## The input
========
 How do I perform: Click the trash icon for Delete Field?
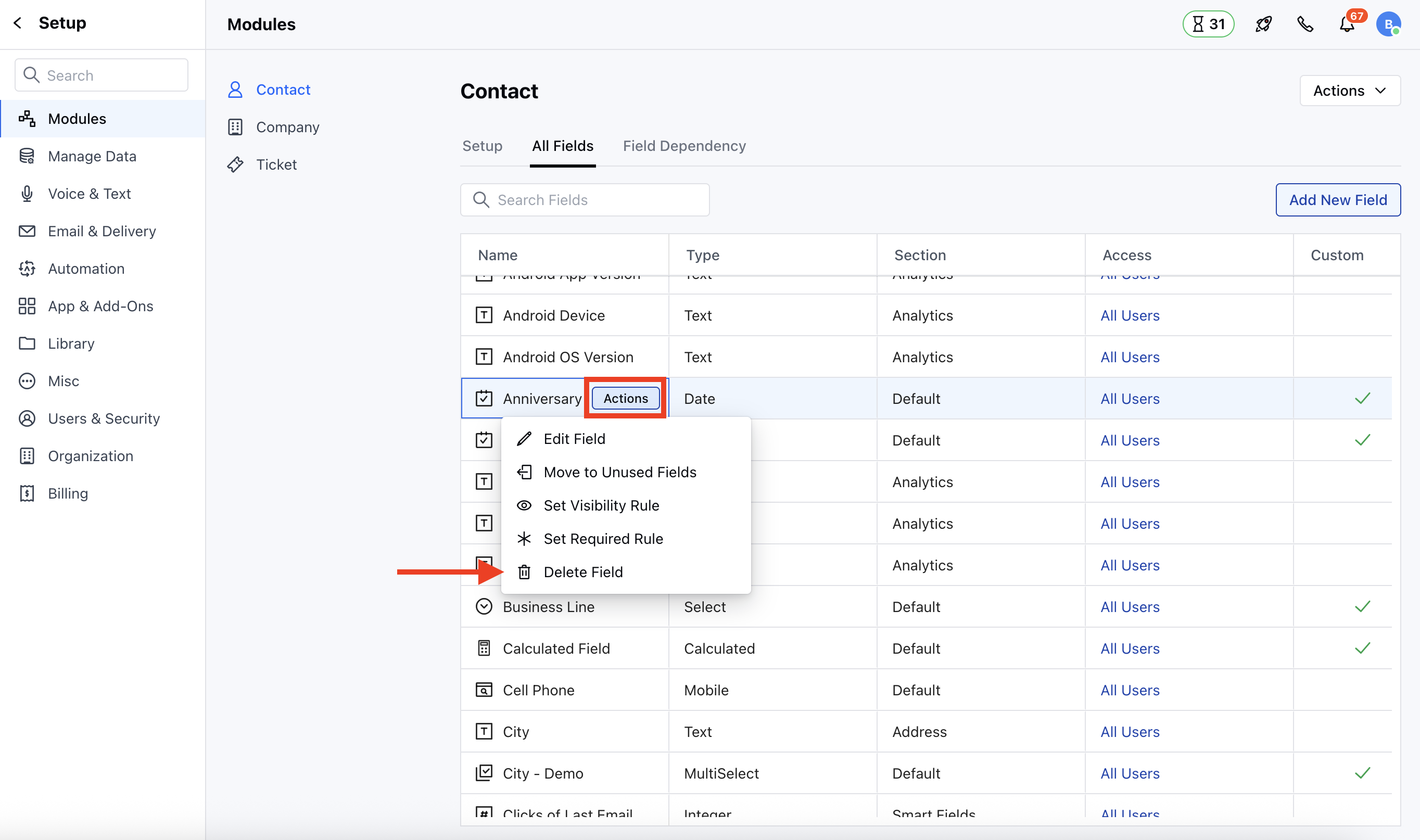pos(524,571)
========
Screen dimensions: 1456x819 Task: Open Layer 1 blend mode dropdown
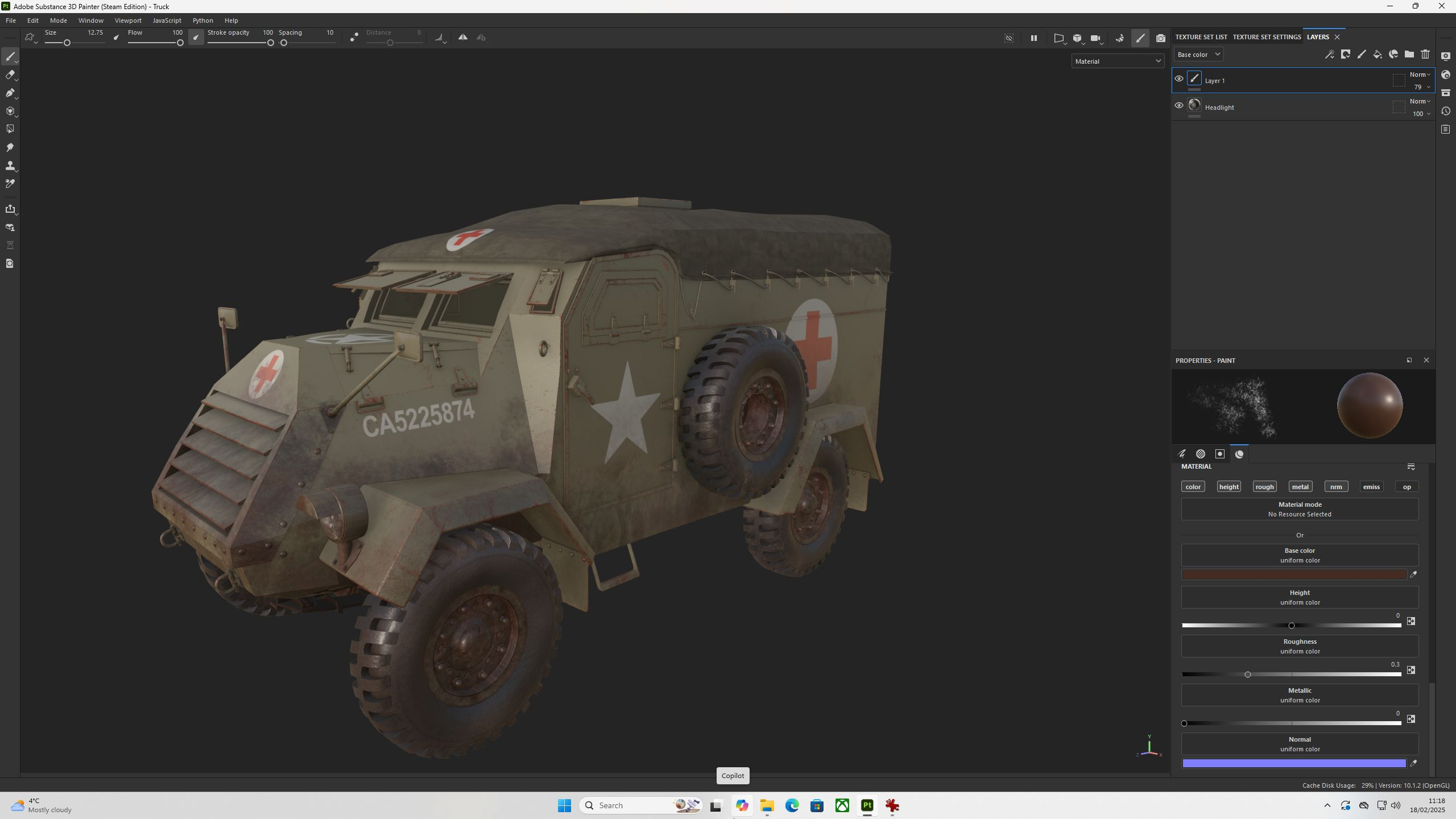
========
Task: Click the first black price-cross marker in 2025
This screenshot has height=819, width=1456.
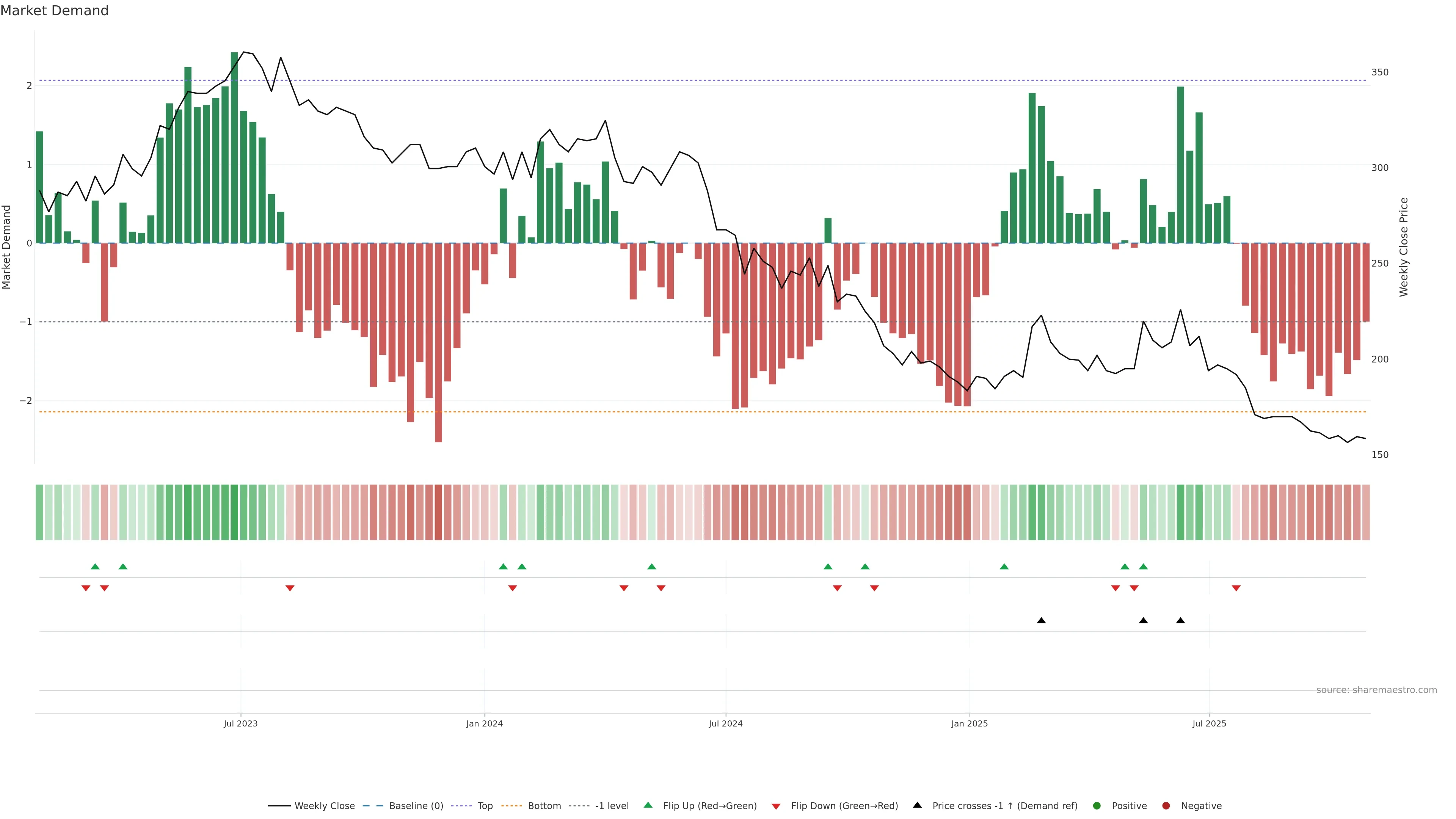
========
## Work order
Scan the entries above and copy each line where "Task" occurs.

## Completed exercise
Screen dimensions: 1456x819 Task: Open Layer 1 blend mode dropdown
Task: Click the first black price-cross marker in 2025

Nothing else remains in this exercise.